A demissão do ministro do Esporte, Orlando Silva, poderá ser um passo para a presidente Dilma Rousseff cumprir a mais audaciosa promessa de seu discurso de posse: “melhoria dos serviços públicos” e um trabalho “permanente e continuado” para elevar a qualidade do gasto. Até agora, ela pouco fez para cumprir esse compromisso. O afastamento de vários ministros acusados de envolvimento em bandalheiras serviu, por algum tempo, para purificar o ambiente. Mas não produziu resultados de maior alcance. Os padrões da administração federal e do uso de recursos pouco ou nada mudaram, nem mudarão sem o abandono de costumes enraizados. O desafio é muito mais político do que administrativo. Até a incompetência gerencial, notória nos últimos anos, reflete uma concepção de poder e um estilo de ocupação da máquina pública. As irregularidades no Ministério do Esporte ilustram de maneira quase didática esses padrões. Isso talvez estimule a presidente a ir além da vassourada, agora, e começar um trabalho mais ambicioso de renovação de práticas e costumes.
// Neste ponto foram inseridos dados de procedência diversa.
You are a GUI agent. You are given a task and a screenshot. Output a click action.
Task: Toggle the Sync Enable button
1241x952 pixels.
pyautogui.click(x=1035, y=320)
Desde o início do programa Segundo Tempo, em 2004, entidades “sem fins lucrativos” foram beneficiadas com R$ 345,7 milhões, quase metade dos R$ 782,3 milhões aplicados pelo Ministério do Esporte. Uma fatia muito menor, R$ 270,6 milhões, foi destinada a municípios, segundo informações coletadas e analisadas pela organização Contas Abertas, uma das principais fontes de informação para quem quer saber como se usa o dinheiro público no Brasil.
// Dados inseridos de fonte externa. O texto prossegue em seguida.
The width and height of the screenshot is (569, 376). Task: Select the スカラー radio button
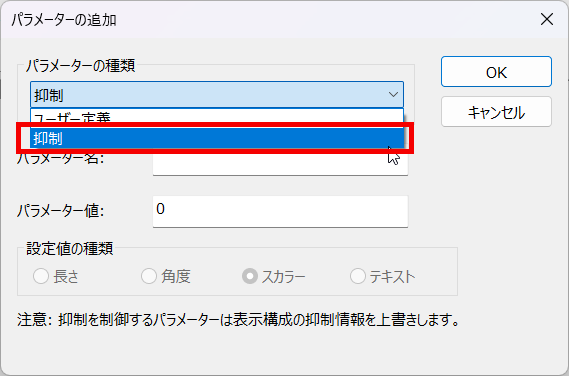point(250,276)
Nem toda entidade “sem fins lucrativos” é criminosa, mas boa parte das malandragens com verbas públicas envolve organizações desse tipo. Os escândalos na área do Esporte não deixam dúvida quanto a isso. Além do mais, bandalheiras semelhantes têm ocorrido, de forma rotineira, em outros setores do governo. Nos 20 meses terminados em agosto, o Ministério do Turismo destinou R$ 120,5 milhões à qualificação de profissionais. Boa parte desse dinheiro foi entregue a ONGs – um número espantoso de entidades capacitadas, pelo menos do ponto de vista do Ministério, para ministrar cursos especializados.
A imprensa divulgou, na ocasião, algumas histórias notáveis de safadezas com dinheiro federal. A cúpula do Ministério caiu, foi substituída, e mais uma vez foi observado o critério de controle partidário. O enfeudamento da administração federal tem sido preservado pela presidente Dilma Rousseff, como se os partidos tivessem de fato direito sobre certas áreas do Executivo. No caso do Ministério do Esporte, o padrão aparentemente se mantém. Nos últimos dois dias, o noticiário sobre a possível demissão do ministro Orlando Silva incluiu referências a eventuais substitutos – todos vinculados ao PC do B.
Os escândalos têm sido acompanhados, com frequência, por informações sobre falhas no sistema de prestação de contas. ONGs e outras entidades, incluídas muitas prefeituras, demoram a apresentar relatórios sobre a aplicação do dinheiro recebido. Muitas nem sequer prestam contas. Além disso, os Ministérios nem sempre examinam as contas num prazo razoável.
Segundo o Tribunal de Contas da União (TCU), estavam acumuladas no Ministério do Esporte, no ano passado, 1.493 contas sem análise. Os atrasos, no entanto, são comuns na maior parte dos Ministérios e isso tem sido apontado com frequência pelo TCU. A fiscalização de fato acaba dependendo, enfim, do próprio Tribunal e da Controladoria-Geral da União, já que os Ministérios falham, muitas vezes, tanto nos critérios de distribuição de verbas quanto na cobrança de relatórios das entidades financiadas com dinheiro público.
O primeiro desafio da presidente Dilma Rousseff, se ela quiser cumprir a promessa de mexer na administração pública, será a reforma de certos costumes políticos. Não haverá mudança relevante na gestão federal enquanto Ministérios forem considerados feudos partidários. Isso vale, naturalmente, para autarquias e empresas. Em outros países a administração é muito mais profissional e os postos preenchidos politicamente são muito menos numerosos. Nenhuma lei divina condena o Brasil a continuar preso aos padrões atuais.
Mexer na administração será muito mais que uma tarefa moralizadora. Será uma forma de reforçar a democracia e, ao mesmo tempo, elevar a eficiência do governo. Nenhum dos grandes investimentos prometidos para os próximos anos será completado em prazo razoável sem uma boa chacoalhada na máquina federal. Centralizar os grandes programas no gabinete presidencial será apenas uma forma de remover os sofás e de contornar os problemas – com resultados obviamente duvidosos. Juscelino Kubitschek criou uma administração paralela, os Grupos Executivos, para implantar seu plano de metas. Seria loucura, hoje, tentar uma solução semelhante.